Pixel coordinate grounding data
______

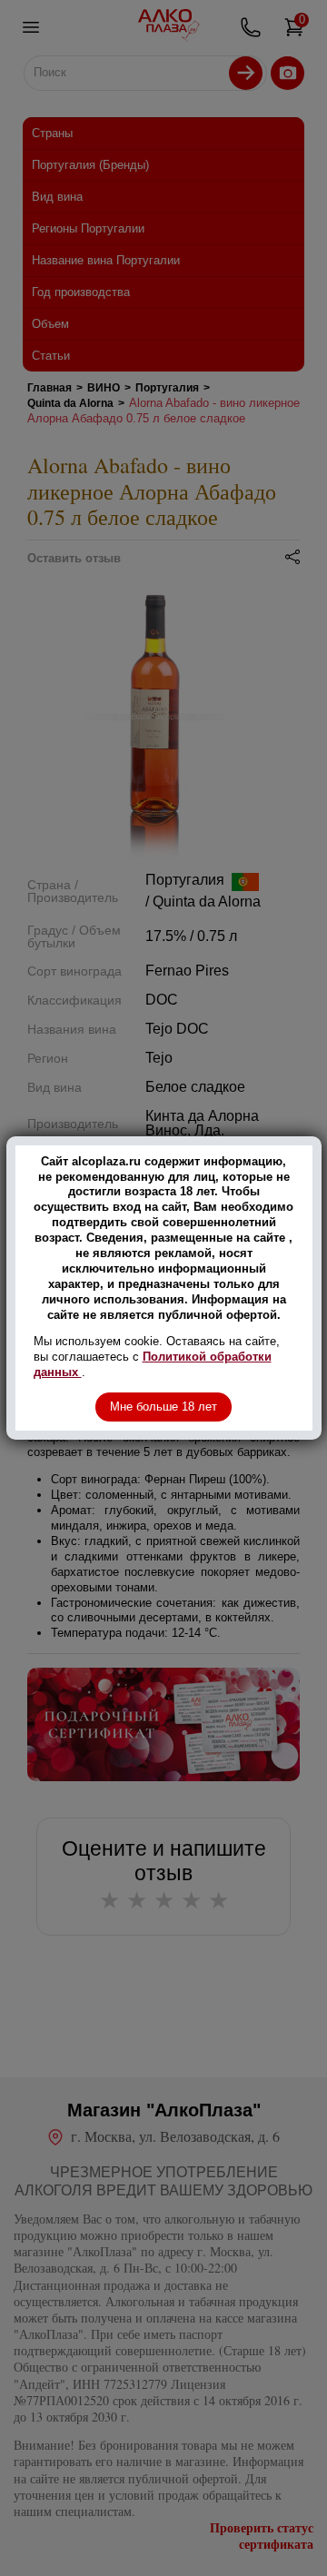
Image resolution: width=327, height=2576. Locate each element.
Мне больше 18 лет (163, 1406)
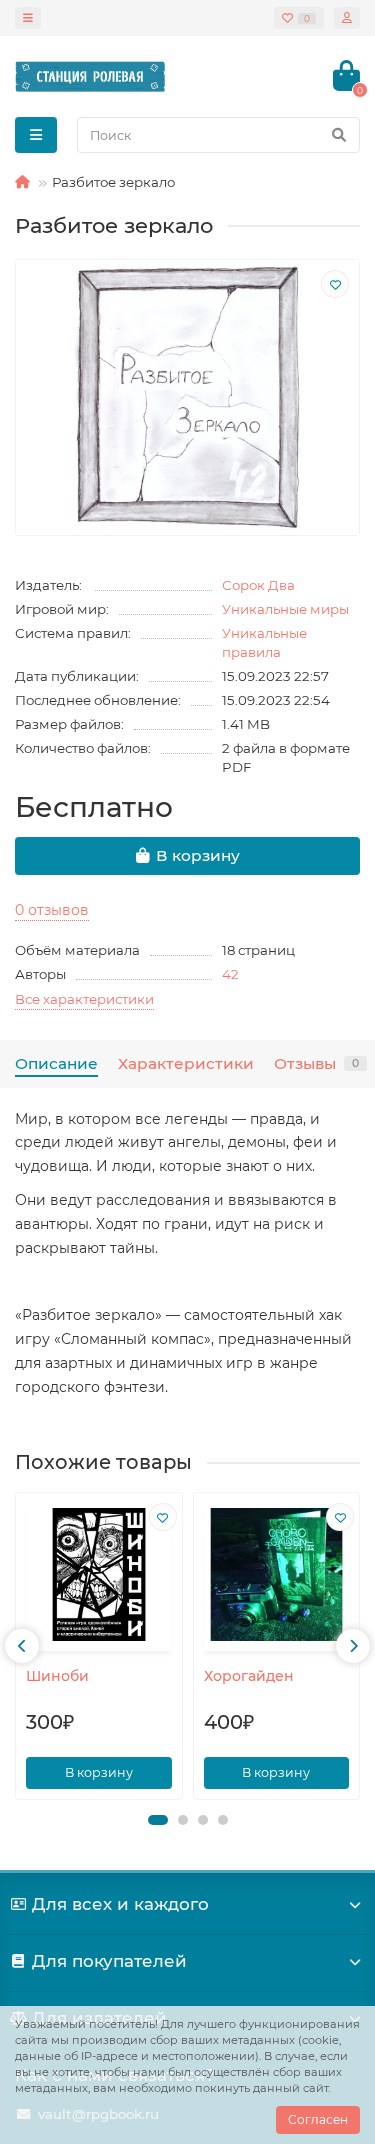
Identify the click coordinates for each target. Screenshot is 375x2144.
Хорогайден (249, 1676)
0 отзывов (52, 910)
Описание (56, 1063)
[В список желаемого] (335, 284)
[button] (158, 1820)
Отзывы (316, 1063)
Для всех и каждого (120, 1904)
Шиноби (57, 1676)
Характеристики (186, 1063)
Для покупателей (109, 1961)
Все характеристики (84, 999)
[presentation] (22, 1646)
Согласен (318, 2119)
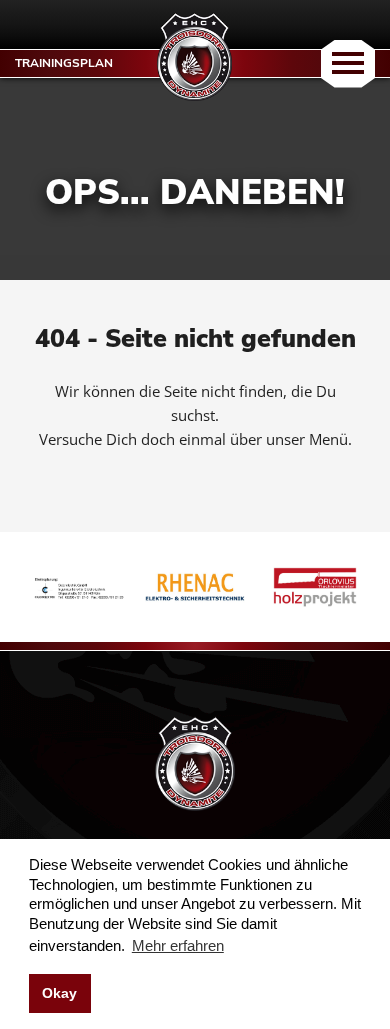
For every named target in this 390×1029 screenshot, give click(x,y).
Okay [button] (59, 993)
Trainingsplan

______

» TO DO
Starting at the line that contains "[presentation] (22, 1646)", write out every line through the final line of the entries, word for word; skip any pictures.

» EXERCISE RESULT
[presentation] (22, 1646)
Согласен (318, 2119)
For every named target in this 390×1029 screenshot, give click(x,y).
Okay [button] (59, 993)
Trainingsplan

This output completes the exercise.